Il risveglio

Dopo quattro anni nelle serie inferiori, i Rangers Glasgow tornano in prima serie. Ma il futuro, soprattutto economico, è ancora incerto.

Fino a qualche anno fa in Scozia circolava un detto sulla sacra trinità che regnava sul Paese: la Chiesa, il sistema giuridico e i Rangers Glasgow. Tre pilastri che in tempi recenti hanno cominciato a oscillare pericolosamente, presi a picconate da scandali e problemi di vario genere, tanto di natura morale quanto materiale. Il flirt più pericoloso con il crollo definitivo l’hanno avuto i Rangers, il cui declassamento forzato – per ragioni di insolvenza – negli inferi delle serie minori scozzesi è terminato questa settimana con la vittoria del Ladbrokes Championship, la seconda divisione del campionato nazionale, e la riconquista della Scottish Premier League grazie alla terza promozione ottenuta negli ultimi quattro anni.

Una risalita iniziata nel 2013 con il primo posto in Third Division, torneo nel quale si trovarono ad affrontare il “derby originale di Glasgow”, quello contro il Queen’s Park, il più antico club scozzese, che disputò la prima stracittadina contro i Gers nel 1879, nove anni prima dell’Old Firm; proseguita quindi l’anno successivo con una stagione record in Second Division, caratterizzata da un percorso netto composto da 33 vittorie e 3 pareggi su 36 incontri, con 108 gol fatti e appena 18 subiti; arenatasi infine la passata stagione nella finale dei play-off promozione contro il Motherwell, terminata con una scazzottata da saloon che sintetizzava perfettamente un’annata tribolatissima, tanto sul campo quanto a livello societario. Oggi il purgatorio è finito: i Rangers sono tornati nel loro habitat naturale, e l’Old Firm tornerà a scandire regolarmente la stagione calcistica scozzese, senza doversi accontentare delle briciole offerte dal sorteggio in qualche coppa nazionale, come avvenuto due anni fa in Coppa di Lega (riempiendo un vuoto durato due anni e nove mesi, mai nella storia Rangers e Celtic avevano dovuto attendere tanto per affrontarsi) e oggi nella semifinale di Coppa di Scozia (appuntamento a domenica 17 aprile).

Harry Forrester Photo by Ian MacNicol/Getty images)
Harry Forrester (Photo by Ian MacNicol/Getty images)

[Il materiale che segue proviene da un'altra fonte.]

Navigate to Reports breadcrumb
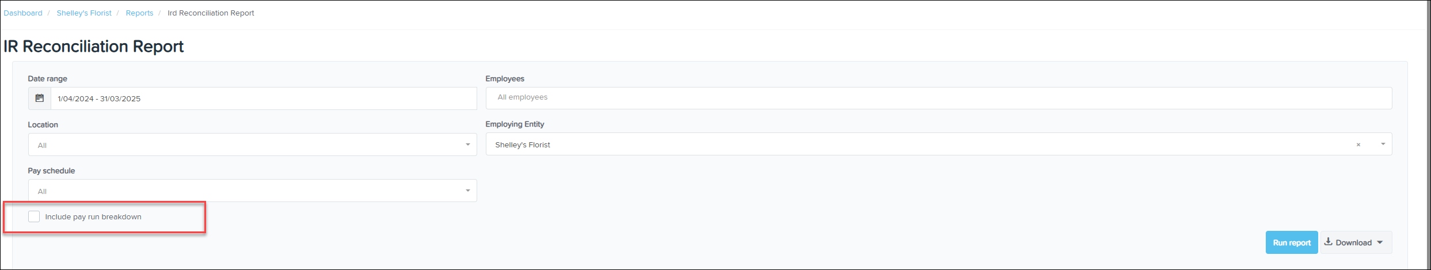Screen dimensions: 1431x270 (139, 13)
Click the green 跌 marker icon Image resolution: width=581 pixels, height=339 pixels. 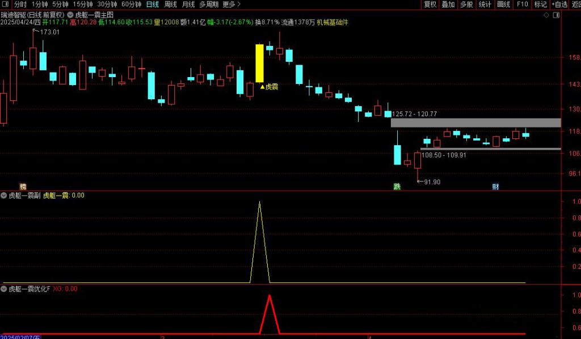[x=397, y=187]
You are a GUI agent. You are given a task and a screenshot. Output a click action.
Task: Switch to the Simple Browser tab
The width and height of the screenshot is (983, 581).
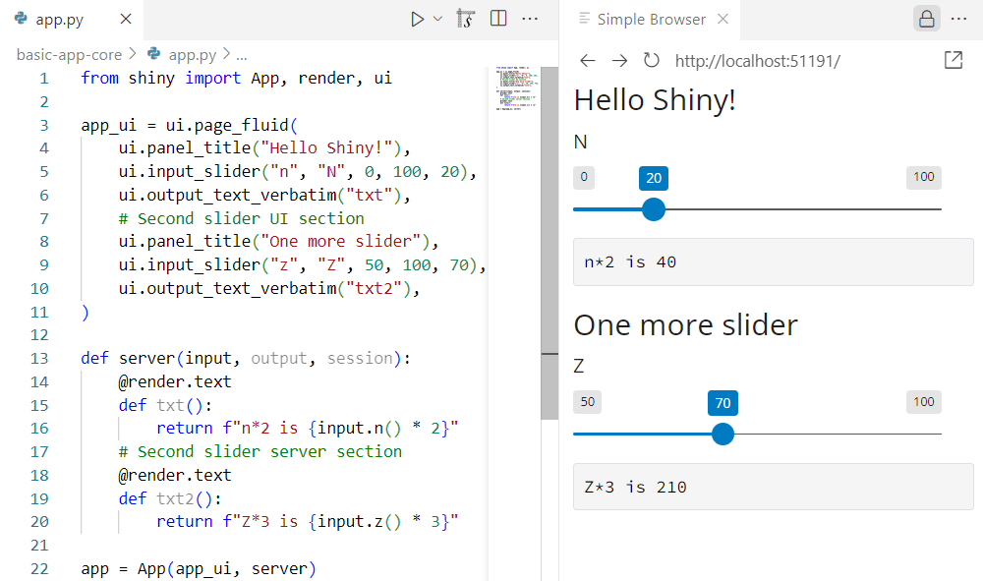click(651, 20)
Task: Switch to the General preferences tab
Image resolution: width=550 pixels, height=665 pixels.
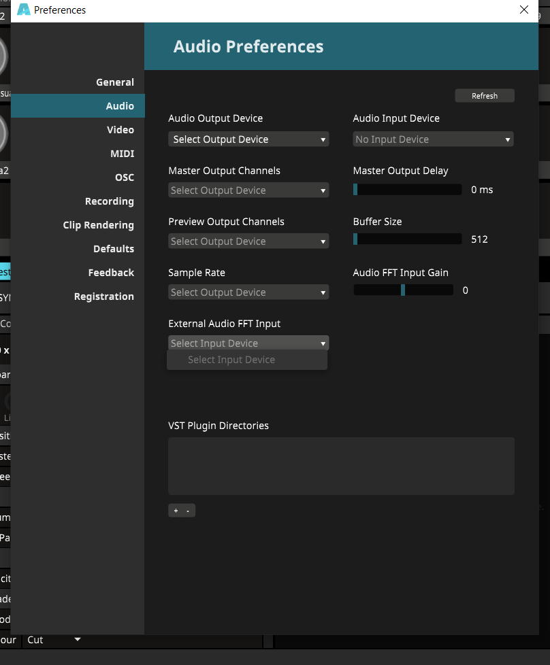Action: (114, 82)
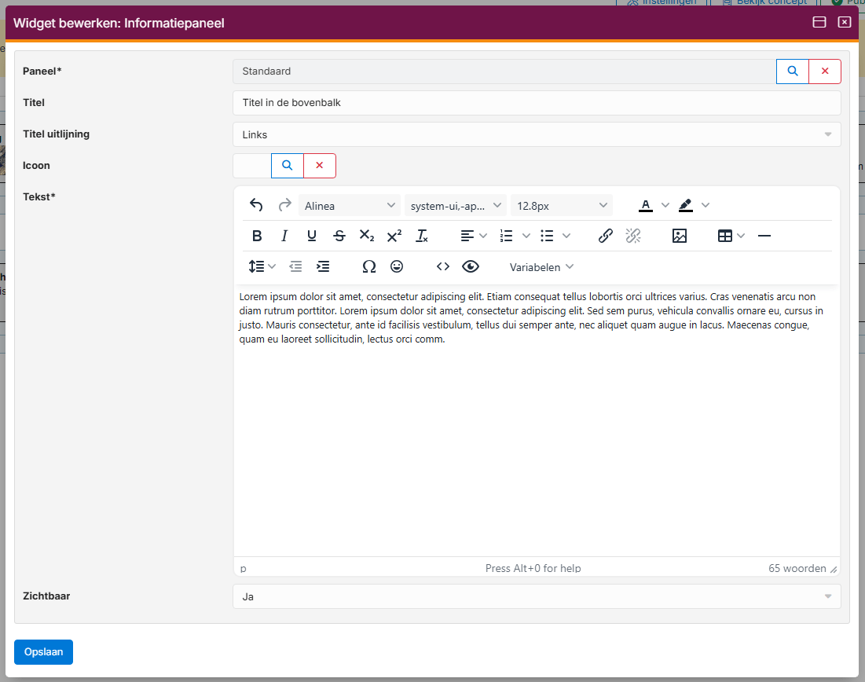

Quest’anno i Rangers si sono dimostrati nettamente più forti di tutti i rivali, ma le premesse non erano confortanti, visto che nell’arco di sette mesi (dicembre 2014-giugno 2015) erano stati lasciati andare 21 giocatori, le lotte intestine in seno al board avevano prodotto un presidente, Dave King, e il nuovo allenatore Mark Warburton rappresentava il quarto cambio di guida tecnica in meno di un anno. Perplessità acuite dalla scarsa reputazione di Warburton, ex agente di borsa londinese che nel proprio curriculum annoverava 18 mesi positivi alla guida del Brentford (inclusa la promozione dalla League One nel 2014) e poco altro. Un ambiente isterico ed esplosivo, ma contemporaneamente depresso e disilluso, come quello dei Gers sembrava davvero troppo per un tecnico dall’esperienza limitata come Warburton, tanto più che il coach inglese si ritrovava tra le mani una squadra rivoltata come un guanto, ricostruita pescando a piene mani dal Championship inglese. In occasione della prima ufficiale di Warburton, contro l’Hibernian nel primo turno della Petrofac Training Challenge Cup, Alex Anderson di When Saturday Comes scrisse che i tifosi dei Rangers conoscevano più titolari della squadra avversaria che della propria. I Gers vinceranno l’incontro 6-2. Poi si ripeteranno nel primo turno della Coppa di Scozia, e ancora in campionato. Il 30 agosto 2015 Warburton è diventato il primo allenatore da Bill Struth (1920) ad aver centrato con i Rangers otto vittorie consecutive nelle prime otto partite stagionali. La prima sconfitta è arrivata solo a novembre.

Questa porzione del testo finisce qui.